Dr. Ted Reeve is a social ethicist, educator, and minister in The United Church of Canada. For the past eight years he has been the coordinating minister at St. Paul’s in Orillia. In 2000, Reeve, along with former United Church Moderator Bill Phipps, founded a national inter-faith initiative called Faith & the Common Good: Greening Sacred Spaces to assist the diversity of Canadian faith communities in seeking the common good for all.
Reeve explains, “We chose the language of seeking the common good because folks from different cultural and religious backgrounds had mixed experiences with political, economic, and social justice engagements in their countries of origin.
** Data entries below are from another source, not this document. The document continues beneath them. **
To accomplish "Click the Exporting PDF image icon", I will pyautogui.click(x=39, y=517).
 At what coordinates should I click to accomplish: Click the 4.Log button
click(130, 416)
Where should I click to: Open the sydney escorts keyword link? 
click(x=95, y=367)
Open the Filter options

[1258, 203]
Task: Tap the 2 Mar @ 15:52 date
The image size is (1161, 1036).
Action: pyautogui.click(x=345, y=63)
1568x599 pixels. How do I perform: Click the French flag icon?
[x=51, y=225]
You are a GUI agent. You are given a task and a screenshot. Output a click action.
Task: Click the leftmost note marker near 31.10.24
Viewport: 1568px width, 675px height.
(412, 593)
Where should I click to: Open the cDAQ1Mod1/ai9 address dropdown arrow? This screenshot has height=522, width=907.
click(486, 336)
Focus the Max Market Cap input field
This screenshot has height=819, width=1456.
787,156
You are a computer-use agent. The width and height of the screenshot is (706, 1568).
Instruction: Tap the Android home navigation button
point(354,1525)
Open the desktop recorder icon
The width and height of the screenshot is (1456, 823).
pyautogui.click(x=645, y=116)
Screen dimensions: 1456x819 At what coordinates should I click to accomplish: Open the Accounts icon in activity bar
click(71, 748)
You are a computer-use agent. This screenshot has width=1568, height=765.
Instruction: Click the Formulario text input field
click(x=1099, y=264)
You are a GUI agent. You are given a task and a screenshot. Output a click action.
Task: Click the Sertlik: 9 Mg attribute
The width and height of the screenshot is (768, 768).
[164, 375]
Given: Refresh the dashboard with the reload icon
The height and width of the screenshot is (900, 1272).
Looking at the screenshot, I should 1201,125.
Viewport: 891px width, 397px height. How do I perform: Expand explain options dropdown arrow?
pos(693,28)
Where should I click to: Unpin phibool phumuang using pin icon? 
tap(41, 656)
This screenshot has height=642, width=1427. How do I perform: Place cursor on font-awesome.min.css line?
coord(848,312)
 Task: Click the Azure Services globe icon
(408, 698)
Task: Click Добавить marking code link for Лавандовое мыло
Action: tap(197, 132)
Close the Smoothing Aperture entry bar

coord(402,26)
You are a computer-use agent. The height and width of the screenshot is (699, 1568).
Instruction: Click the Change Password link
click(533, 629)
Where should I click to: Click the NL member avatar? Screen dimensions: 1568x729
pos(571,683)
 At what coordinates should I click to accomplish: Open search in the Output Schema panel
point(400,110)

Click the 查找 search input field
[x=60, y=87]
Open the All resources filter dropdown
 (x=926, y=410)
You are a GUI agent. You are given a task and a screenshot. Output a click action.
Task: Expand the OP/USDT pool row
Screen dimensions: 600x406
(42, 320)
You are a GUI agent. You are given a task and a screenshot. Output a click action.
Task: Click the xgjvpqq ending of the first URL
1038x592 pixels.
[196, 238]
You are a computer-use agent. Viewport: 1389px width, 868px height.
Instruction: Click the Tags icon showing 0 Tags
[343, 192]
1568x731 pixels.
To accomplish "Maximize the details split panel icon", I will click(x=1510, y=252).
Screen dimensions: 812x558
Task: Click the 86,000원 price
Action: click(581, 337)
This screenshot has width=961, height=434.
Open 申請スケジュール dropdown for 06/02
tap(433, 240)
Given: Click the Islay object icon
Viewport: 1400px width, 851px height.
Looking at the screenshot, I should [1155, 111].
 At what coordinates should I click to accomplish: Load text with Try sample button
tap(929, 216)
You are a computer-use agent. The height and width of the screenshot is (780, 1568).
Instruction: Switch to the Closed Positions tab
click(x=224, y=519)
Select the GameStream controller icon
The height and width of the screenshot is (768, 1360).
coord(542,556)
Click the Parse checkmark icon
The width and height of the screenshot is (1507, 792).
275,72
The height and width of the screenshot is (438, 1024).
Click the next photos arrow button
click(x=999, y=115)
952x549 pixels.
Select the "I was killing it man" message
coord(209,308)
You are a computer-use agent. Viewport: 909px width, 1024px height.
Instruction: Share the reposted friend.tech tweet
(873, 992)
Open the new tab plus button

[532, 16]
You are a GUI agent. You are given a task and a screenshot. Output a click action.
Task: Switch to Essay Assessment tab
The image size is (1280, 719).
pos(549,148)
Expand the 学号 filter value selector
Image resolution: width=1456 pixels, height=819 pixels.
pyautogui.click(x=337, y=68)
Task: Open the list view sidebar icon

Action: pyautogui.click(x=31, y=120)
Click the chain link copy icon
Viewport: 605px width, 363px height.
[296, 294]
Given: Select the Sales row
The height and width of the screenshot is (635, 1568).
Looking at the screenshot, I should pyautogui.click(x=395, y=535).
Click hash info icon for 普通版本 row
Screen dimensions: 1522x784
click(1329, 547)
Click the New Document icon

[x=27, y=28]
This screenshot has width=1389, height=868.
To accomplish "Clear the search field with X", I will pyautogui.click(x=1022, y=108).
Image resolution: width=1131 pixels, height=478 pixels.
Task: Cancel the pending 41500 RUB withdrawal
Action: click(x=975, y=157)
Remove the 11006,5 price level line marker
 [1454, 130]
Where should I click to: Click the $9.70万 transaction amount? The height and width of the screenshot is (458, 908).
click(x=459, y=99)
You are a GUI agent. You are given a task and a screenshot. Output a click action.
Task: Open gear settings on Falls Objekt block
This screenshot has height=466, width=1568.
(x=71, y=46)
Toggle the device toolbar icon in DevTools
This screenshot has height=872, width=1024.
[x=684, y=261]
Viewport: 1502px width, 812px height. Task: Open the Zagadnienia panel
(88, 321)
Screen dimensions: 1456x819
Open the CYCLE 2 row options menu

Working together for the common has universal appeal.”
Currently, the climate crisis is central to any discussion of the common good. “Simply presenting facts doesn’t work,” says Reeve. “What’s helpful is building community, creating connections that lead to change in collective behaviour. That’s what will make a difference in how we live. Fear and guilt tends to paralyze people. What does work is building a collective response, beginning with small changes based on our values and on conversations about how to make things better. It’s about doing more to shape the world we want to live in – one that’s healthy and sustainable.”
In addition to being a scientific reality, “Climate change is a spiritual crisis,” says Reeve, “one that calls for a change in our attitude towards the earth and each other. Over the past 500 years, we’ve increasingly seen ourselves, humans, as superior to all else, and assumed we have the right to exploit the earth for our benefit. We’ve created economic theories that rationalize everything non-human as ‘externalities.’ Hence, we now find we’ve gone too far and are destroying the elements of life that sustain us.
“An antidote to these modernist (western) spiritual beliefs rests on the inter-relatedness of all that has been at the heart of human spiritualities since our earliest imaginings. By relearning how to love the earth and all its creatures, including ourselves, we can live in more symbiotic and sustainable ways. This kind of spirituality will bring us more joy and reinforce more responsible ways, more ethical ways, of living together.”
St. Paul’s Centre has begun a Learning Commons to help explore new ways of seeking the common good. Community groups are invited to use this space to “learn together” about issues that inhibit our wellbeing and the creative solutions to these challenges. Conversations often turn to the development of a better future for Orillia. “We need positive, sustainable changes that will make our city more livable, more equitable and fair, and will conserve energy – changes that will make life better. It’s not about ‘less’, but rather, ‘better.’
“In Orillia, we must keep on making systematic changes that will create a better, livable, healthy city. I’d love to see Council provide incentives for retrofits and rooftop solar installations while making a sound economic argument for them. We can encourage people to drive electric vehicles, create more street patios, expand our public spaces, create walkable neighbourhoods where people can access everything they need without a car, and develop practices that will make our homes, our city and our lives better.
“The new Orillia City Council will have to be brave about choosing infill housing over sprawl. Let’s not do sprawl,” says Reeve. “Council should be encouraged to champion small, ‘winnable’ initiatives, such as duplexing, building code changes, incentives for granny suites, waste reduction, alternative transportation infrastructure such as more bike lanes and bike racks, EV charging stations, and Orillia’s new ‘library of things.’ People will rally around small wins.”
At St. Paul’s, they practise what they preach. They were able to access a United Church Fund devoted to “greening” church buildings, and began with an energy audit to determine areas of greatest energy loss. This led to numerous remedies including insulating ceilings, caulking windows and doors, replacement of some windows, installation of ceiling fans and solar panels, putting timers on heating boilers – all of which led to lower energy bills.
Why is all this important to Ted Reeve? “It’s core to my spiritual belief of reverence for all creation and our responsible relationship to it. It’s essential to my faith to live in inter-related ways with all creation and each other. It’s a positive and fulfilling way of life.”